いま読むべきアートブックとは!?...美術手帖1月号の特集

美術手帖1月号の特集は「いま読むべきアートブック300」。
紹介される300冊で今のアートシーンが見えるように配慮したと宣言している。
取上げる本の範囲も、アーティストブック(画集)、評論、エッセイ、フィクションから、
インディーズマガジン、漫画、復刻古典までと幅広い。
そして300冊をいろいろな切り口(キーワード)で分類したうえ、1冊ごとに簡単なコメントをつけて紹介している(本の表紙や実際のアートの一端も)。
俄かアートファンの私の場合、多分、この特集号に眼を通すだけでもアートに関するポジションは相当レベルアップすると思えました。そして実際に手にとって見たいと思った本も多数見つかりました。
以下、この「いま読むべきアートブック300」の一端を勝手に紹介してしまおうと思う。
Photo







『Visual Books 2005~2008』のコーナーでは、全ての点で際立って優れたアートブック38冊が紹介されている。その劈頭を飾るのは村上隆の3冊と奈良美智の4冊。当然?
それ以外で私が特に見てみたいと思ったのは次の2点。
デミアン・ハーストの「Superstition」は、蝶の羽をモザイクのように組み合わせたバタフライ・ペインティングで、荘厳なステンドグラスのような作品と紹介されている。
松江泰治の「Cell」は、空撮で撮ったユニークな風景なのだが、鮮やかな色彩とトリミングの妙。
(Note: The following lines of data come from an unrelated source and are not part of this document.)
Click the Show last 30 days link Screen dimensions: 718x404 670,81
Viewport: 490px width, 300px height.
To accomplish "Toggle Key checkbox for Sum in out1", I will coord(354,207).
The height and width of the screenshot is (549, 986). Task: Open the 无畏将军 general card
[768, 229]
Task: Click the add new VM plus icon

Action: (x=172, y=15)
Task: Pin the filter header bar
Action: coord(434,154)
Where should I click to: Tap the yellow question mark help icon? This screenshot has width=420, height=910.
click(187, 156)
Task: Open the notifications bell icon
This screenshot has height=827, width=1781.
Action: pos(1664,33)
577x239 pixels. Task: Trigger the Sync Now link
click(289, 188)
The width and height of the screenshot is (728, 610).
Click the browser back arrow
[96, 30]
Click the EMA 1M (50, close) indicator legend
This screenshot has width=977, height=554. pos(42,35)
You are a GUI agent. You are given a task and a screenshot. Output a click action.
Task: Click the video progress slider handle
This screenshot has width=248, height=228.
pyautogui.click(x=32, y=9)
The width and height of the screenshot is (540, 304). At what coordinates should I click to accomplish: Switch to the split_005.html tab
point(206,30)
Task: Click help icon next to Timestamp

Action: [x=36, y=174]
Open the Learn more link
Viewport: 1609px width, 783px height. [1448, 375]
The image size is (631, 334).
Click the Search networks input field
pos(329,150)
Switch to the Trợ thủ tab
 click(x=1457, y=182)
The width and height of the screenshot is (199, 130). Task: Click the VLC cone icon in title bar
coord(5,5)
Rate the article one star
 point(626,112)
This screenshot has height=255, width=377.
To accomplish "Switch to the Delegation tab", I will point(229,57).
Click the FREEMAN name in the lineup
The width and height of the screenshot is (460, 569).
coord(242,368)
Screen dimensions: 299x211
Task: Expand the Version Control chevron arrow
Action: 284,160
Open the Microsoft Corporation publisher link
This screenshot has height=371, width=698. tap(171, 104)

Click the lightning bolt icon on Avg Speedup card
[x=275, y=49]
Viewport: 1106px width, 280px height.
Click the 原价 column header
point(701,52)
そして監視カメラあるいは“ストリート・ビュー”を連想させるゾクゾクさせる面白さ...と、紹介されている。

『この国について考える時に読む10冊』のコーナーでは、「ネオテニー・ジャパン高橋コレクション」が面白い。
稀代のコレクター高橋龍太郎氏は1000点以上にも及ぶ自身の膨大な現代アート・コレクションから、作品と現代性の関数を見出すための指標として“ネオテニー(幼形成熟)”の概念を導き出した、と解説にはある。
ここに収容されているのは村上隆、会田誠、奈良美智、山口晃など33名の作品。
〝ネオテニー〟とは!日本の現代アートの現状をうまく言い当てていると感心した。高橋氏は精神科医でもある。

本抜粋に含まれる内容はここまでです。